-- Begin --

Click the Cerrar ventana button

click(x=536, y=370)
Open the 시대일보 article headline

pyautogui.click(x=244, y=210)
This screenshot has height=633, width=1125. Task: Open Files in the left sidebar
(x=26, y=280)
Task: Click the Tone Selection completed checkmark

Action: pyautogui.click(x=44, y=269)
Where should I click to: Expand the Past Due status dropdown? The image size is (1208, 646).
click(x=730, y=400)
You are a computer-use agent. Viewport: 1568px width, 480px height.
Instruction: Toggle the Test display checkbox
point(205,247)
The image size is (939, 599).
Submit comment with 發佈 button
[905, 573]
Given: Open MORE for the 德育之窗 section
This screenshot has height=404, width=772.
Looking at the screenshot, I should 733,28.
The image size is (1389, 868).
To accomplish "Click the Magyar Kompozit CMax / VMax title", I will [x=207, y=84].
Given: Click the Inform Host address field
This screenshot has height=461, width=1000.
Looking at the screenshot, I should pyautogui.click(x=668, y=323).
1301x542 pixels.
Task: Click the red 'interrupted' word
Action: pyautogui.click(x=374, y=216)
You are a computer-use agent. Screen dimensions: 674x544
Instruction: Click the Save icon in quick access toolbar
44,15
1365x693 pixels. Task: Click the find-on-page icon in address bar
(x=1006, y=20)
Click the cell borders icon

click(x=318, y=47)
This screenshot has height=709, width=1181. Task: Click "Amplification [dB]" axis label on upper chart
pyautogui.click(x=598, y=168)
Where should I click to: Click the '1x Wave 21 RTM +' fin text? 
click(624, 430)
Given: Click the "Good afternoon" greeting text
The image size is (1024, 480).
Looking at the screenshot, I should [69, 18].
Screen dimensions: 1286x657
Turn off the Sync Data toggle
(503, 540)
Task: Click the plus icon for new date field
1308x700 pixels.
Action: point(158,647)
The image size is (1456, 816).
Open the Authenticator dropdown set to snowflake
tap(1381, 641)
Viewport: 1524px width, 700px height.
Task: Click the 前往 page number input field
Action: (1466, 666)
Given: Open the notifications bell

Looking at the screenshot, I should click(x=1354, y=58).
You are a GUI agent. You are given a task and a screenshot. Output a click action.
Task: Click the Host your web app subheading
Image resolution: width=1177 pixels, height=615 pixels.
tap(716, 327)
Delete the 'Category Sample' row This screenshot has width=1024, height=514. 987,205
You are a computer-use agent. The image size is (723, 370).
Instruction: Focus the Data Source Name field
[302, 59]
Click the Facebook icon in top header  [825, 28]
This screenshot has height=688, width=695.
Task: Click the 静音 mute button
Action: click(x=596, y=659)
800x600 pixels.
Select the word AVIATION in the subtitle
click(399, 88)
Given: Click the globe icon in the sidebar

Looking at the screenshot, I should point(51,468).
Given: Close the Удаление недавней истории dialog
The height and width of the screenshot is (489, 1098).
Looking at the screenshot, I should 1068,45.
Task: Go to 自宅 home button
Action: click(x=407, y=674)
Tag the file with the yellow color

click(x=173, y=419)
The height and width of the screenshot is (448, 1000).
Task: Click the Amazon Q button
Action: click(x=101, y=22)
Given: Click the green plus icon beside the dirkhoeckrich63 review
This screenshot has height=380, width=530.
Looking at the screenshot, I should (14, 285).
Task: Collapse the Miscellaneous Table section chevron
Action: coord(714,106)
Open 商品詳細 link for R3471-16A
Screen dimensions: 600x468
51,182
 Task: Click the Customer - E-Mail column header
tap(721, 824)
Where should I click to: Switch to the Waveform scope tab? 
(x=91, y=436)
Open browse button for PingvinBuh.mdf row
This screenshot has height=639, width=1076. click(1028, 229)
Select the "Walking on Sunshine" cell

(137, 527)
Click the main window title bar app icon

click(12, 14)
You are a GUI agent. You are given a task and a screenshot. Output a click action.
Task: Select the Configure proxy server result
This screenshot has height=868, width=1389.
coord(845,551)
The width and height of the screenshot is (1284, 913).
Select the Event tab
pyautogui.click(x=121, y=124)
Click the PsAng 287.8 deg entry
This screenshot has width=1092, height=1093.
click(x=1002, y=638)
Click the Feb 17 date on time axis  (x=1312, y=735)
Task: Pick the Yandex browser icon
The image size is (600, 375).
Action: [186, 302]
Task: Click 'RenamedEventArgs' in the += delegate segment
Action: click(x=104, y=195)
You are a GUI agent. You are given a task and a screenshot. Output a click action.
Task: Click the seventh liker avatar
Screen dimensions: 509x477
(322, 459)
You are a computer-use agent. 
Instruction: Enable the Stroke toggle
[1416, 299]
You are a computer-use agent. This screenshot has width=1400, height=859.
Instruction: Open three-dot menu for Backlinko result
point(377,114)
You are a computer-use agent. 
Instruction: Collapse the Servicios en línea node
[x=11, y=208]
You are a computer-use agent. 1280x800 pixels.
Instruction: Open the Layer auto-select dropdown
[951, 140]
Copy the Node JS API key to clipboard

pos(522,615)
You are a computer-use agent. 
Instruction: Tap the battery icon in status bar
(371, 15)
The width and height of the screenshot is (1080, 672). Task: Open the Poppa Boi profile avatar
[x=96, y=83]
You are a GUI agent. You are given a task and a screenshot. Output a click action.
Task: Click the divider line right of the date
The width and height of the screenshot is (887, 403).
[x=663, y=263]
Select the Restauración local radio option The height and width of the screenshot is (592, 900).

-- End --

#### [Goal]
Would you copy out the lines above word for word, starting at the very first line and ending at the line that contains "will [x=207, y=84]."?

#### [Exercise answer]
Click the Cerrar ventana button

click(x=536, y=370)
Open the 시대일보 article headline

pyautogui.click(x=244, y=210)
This screenshot has height=633, width=1125. Task: Open Files in the left sidebar
(x=26, y=280)
Task: Click the Tone Selection completed checkmark

Action: pyautogui.click(x=44, y=269)
Where should I click to: Expand the Past Due status dropdown? The image size is (1208, 646).
click(x=730, y=400)
You are a computer-use agent. Viewport: 1568px width, 480px height.
Instruction: Toggle the Test display checkbox
point(205,247)
The image size is (939, 599).
Submit comment with 發佈 button
[905, 573]
Given: Open MORE for the 德育之窗 section
This screenshot has height=404, width=772.
Looking at the screenshot, I should 733,28.
The image size is (1389, 868).
To accomplish "Click the Magyar Kompozit CMax / VMax title", I will [x=207, y=84].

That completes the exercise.